A par disso, a tentativa de mostrar a familiares e amigos que está tudo bem. “Rio, brinco, e os que me rodeiam ficam mais tranquilos. Isso dá-me alguma paz, porque ao não deixar que fiquem angustiados também não fico tanto.” E aos poucos foi ganhando mais forças. “Mas naqueles dias piores, em que não conseguia controlar as náuseas, a dor, coisa nenhuma em mim, lembro-me de adormecer a dizer: Deus me ajude, Deu me cure…e a chorar. Também tive momentos desses.”
Virar as costas à raiva
Quando surge o diagnóstico do novo cancro, Cina confessa que “foi muito duro”. “Desta vez, senti raiva. Comecei a ‘mandar pedras para todo o lado’, fui agressiva com algumas pessoas. Decidi afastar-me para não magoar ninguém. Felizmente, já consegui recuperar e voltar mais a mim, mas há dias muito complicados.”
Quando a chamam de guerreira por estar a lutar contra o cancro, admite ter vontade de rir, por não se sentir nada assim. “Não somos guerreiros, vamos ao sabor da onda. Se não tivermos à nossa volta aqueles amigos que não desistem de nós – mesmo quando nos afastamos, mesmo quando a Covid nos obriga a afastar –, e se não tivermos a nossa família, aquela que nos apoia todos os dias… é muito difícil passar por isto sozinho.”
Cina tem-se agarrado à sua fé, acredita em Deus, “a força divina que nos põe de pé e que traz até nós as pessoas certas nestes momentos”. “Foi preciso passar por tudo isto para ter a certeza de quem são os verdadeiros amigos, mesmo entre os familiares. Aqueles que ultrapassam tudo para me dar nem que seja um segundo de força. Esses é que são os verdadeiros guerreiros.”
“É um desafio todos os dias”, sublinha. E justifica: “Um desafio para sair da cama, para tomar banho, para me vestir… para fazer algo. E nos últimos tempos nunca quero que a noite chegue, porque é o fim de mais um dia em que as coisas ainda não foram resolvidas. É esquisito”.

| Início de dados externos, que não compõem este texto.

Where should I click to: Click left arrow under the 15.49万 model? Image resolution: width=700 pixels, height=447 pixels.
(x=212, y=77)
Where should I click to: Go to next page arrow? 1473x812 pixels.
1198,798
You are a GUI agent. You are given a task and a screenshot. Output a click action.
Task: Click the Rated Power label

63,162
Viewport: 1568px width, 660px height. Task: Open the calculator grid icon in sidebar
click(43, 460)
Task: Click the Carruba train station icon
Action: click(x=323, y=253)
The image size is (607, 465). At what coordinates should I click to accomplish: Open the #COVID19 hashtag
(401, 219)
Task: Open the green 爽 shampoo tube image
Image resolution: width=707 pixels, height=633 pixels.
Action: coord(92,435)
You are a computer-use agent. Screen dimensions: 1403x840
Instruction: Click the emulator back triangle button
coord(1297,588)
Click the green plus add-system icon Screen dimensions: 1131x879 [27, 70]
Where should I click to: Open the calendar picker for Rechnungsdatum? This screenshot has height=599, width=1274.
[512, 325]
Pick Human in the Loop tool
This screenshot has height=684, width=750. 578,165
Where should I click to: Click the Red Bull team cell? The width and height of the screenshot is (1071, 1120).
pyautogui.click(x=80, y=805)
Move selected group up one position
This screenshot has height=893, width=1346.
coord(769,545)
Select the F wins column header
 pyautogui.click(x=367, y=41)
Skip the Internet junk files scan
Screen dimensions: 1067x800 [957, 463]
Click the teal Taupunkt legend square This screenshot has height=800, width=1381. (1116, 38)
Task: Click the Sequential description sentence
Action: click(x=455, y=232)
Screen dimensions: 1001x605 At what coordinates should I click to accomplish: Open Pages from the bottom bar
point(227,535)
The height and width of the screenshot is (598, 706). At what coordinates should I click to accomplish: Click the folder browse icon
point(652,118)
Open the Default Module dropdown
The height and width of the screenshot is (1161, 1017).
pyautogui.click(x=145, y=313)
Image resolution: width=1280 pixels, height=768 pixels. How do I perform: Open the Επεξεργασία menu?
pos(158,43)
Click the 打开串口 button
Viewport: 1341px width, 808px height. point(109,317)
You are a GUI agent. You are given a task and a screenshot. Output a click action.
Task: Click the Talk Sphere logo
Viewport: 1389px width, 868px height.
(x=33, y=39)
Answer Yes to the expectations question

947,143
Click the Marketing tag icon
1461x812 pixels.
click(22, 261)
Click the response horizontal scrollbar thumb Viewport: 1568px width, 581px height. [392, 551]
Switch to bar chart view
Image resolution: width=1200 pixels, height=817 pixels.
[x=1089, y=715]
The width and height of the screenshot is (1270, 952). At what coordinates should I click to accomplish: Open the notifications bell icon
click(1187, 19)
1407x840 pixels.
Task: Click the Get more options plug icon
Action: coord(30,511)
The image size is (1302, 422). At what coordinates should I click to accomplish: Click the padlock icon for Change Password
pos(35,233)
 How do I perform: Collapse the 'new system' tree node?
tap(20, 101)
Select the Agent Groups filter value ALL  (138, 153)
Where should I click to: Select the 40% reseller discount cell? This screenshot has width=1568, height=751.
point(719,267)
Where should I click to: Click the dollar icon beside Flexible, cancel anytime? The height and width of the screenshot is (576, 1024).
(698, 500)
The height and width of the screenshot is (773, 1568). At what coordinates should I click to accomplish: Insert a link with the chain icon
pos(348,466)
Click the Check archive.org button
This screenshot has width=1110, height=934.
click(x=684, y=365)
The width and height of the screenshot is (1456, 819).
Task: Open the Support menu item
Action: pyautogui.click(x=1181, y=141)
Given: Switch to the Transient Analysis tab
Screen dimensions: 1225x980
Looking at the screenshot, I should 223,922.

A pandemia agravou tudo para Cina, principalmente pela ausência de pessoas e de abraços. “Perguntaram-me no IPO se queria acompanhamento psicológico… recusei. Só quero poder voltar a receber os meus amigos em casa, poder beijá-los e abraçá-los sem medo de um vírus.”
Até chegar lá, o dia em que vai deixar as idas constantes aos hospitais, o dia em que o cancro o vai fazer parte definitivamente do passado, o dia em que vai dar abraços sem medos, Cina vai continuar a desafiar-se e a acreditar, porque apesar dos momentos mais difíceis, continuará a seguir em frente.
E remata, deixando uma mensagem a todos os que passaram ou estão a passar por um a situação semelhante: “Se caírem, levantem-se. Não tenham vergonha de chorar e de pedir ajuda. Um dia de cada vez. Não somos guerreiros, mas juntos vamos vencendo pequenas batalhas. Sejamos gratos todos os dias por tudo o que vamos alcançando. Força e fé.”